## Document passage
--------------------

Question

Use the method of undetermined coefficients to solve the given nonhomogeneous system. x' = −1 5 −1 1 x + sin(t) −2 cos(t)

Answer 1

It looks like the system is

`x' = \begin{bmatrix} -1 & 5 \\ -1 & 1 \end{bmatrix} x + \begin{bmatrix} \sin(t) \\ -2 \cos(t) \end{bmatrix}`

Compute the eigenvalues of the coefficient matrix.

`\begin{vmatrix} -1 - \lambda & 5 \\ -1 & 1 - \lambda \end{vmatrix} = \lambda^2 + 4 = 0 \implies \lambda = \pm2i`

For
`\lambda = 2i`, the corresponding eigenvector is
`\eta=\begin{bmatrix}\eta_1&\eta_2\end{bmatrix}^\top` such that

`\begin{bmatrix} -1 - 2i & 5 \\ -1 & 1 - 2i \end{bmatrix} \begin{bmatrix} \eta_1 \\ \eta_2 \end{bmatrix} = \begin{bmatrix} 0 \\ 0 \end{bmatrix}`

Notice that the first row is 1 + 2i times the second row, so

`(1+2i) \eta_1 - 5\eta_2 = 0`

Let
`\eta_1 = 1-2i`; then
`\eta_2=1`, so that

`\begin{bmatrix} -1 & 5 \\ -1 & 1 \end{bmatrix} \begin{bmatrix} 1 - 2i \\ 1 \end{bmatrix} = 2i \begin{bmatrix} 1 - 2i \\ 1 \end{bmatrix}`

The eigenvector corresponding to
`\lambda=-2i` is the complex conjugate of
`\eta`.

--------------------

## To be done
Answer these questions about the worked solution above.
1. Which eigenvalues does it find for the coefficient matrix?
2. Which value is chosen for η₁, and what value of η₂ follows from that choice?
3. How does it describe the eigenvector corresponding to λ = −2i?

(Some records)
--------------------

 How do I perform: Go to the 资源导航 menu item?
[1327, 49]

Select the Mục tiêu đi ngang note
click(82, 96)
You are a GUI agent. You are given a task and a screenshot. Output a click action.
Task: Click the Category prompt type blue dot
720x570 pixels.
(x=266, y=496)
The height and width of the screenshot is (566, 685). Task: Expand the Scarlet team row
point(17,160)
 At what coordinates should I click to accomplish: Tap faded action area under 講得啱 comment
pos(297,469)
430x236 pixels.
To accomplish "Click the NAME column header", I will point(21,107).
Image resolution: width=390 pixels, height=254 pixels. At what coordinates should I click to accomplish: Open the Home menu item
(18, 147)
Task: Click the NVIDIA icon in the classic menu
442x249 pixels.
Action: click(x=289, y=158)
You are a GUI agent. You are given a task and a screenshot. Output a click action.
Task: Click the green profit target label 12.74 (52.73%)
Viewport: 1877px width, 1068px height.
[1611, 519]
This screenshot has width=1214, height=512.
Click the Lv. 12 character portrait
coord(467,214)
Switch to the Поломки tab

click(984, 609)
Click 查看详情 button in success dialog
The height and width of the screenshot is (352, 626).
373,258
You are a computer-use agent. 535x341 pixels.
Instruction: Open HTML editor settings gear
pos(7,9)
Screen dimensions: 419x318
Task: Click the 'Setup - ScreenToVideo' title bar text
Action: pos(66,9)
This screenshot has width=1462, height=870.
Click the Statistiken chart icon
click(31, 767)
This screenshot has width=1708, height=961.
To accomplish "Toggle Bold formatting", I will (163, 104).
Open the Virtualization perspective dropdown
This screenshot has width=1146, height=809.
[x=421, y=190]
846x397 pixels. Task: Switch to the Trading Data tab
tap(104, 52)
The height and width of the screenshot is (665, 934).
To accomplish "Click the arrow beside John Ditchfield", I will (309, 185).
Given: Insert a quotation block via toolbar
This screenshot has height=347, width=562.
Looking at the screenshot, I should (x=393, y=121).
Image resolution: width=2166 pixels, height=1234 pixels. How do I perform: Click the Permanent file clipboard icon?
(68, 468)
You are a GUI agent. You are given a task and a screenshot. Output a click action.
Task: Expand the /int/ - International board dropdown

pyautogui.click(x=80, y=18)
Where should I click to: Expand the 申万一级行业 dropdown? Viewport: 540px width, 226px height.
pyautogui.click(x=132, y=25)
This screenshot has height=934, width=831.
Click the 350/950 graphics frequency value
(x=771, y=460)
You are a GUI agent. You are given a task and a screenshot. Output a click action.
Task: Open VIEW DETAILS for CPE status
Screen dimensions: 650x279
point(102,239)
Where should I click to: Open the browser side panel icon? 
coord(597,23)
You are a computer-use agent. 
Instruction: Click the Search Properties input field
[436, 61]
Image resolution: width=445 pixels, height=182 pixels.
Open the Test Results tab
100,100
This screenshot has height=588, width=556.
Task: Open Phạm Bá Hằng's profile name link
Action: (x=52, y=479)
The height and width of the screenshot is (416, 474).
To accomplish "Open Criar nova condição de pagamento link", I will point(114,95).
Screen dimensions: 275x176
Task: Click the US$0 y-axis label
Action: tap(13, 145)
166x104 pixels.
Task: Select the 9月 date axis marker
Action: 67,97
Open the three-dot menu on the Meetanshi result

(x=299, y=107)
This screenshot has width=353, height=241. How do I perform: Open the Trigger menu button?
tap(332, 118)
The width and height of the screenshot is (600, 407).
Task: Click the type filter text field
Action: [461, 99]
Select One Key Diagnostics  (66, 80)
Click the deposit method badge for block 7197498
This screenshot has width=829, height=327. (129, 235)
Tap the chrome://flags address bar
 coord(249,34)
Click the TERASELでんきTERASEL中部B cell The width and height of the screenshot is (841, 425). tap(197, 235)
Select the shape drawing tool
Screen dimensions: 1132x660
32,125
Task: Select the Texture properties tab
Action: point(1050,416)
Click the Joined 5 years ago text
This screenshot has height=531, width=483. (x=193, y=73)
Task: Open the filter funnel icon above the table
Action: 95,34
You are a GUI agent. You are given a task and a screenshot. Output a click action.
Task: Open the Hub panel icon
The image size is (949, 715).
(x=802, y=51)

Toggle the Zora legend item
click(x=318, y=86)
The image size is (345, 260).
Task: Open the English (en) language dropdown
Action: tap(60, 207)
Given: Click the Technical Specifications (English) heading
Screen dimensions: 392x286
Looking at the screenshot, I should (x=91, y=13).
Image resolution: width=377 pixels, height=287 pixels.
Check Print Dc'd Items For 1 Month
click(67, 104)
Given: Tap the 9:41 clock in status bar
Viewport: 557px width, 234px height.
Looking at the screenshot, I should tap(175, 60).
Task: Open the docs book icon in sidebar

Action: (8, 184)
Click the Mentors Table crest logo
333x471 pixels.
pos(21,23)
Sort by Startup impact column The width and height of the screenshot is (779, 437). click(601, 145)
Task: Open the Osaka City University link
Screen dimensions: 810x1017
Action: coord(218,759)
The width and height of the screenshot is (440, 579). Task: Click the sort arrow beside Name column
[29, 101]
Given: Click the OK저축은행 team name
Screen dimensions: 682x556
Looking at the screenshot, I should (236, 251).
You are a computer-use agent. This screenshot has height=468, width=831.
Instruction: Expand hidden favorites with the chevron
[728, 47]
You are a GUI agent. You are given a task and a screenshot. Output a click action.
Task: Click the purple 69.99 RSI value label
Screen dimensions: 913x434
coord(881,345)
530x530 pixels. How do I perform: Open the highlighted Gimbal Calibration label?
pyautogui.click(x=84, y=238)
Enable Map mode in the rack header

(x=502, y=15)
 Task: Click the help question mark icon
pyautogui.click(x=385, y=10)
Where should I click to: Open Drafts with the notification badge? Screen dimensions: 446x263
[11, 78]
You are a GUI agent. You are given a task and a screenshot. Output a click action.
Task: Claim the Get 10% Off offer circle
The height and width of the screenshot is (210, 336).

--------------------

## The reply
1. λ = ±2i
2. η₁ = 1 − 2i, and then η₂ = 1.
3. It is the complex conjugate of η.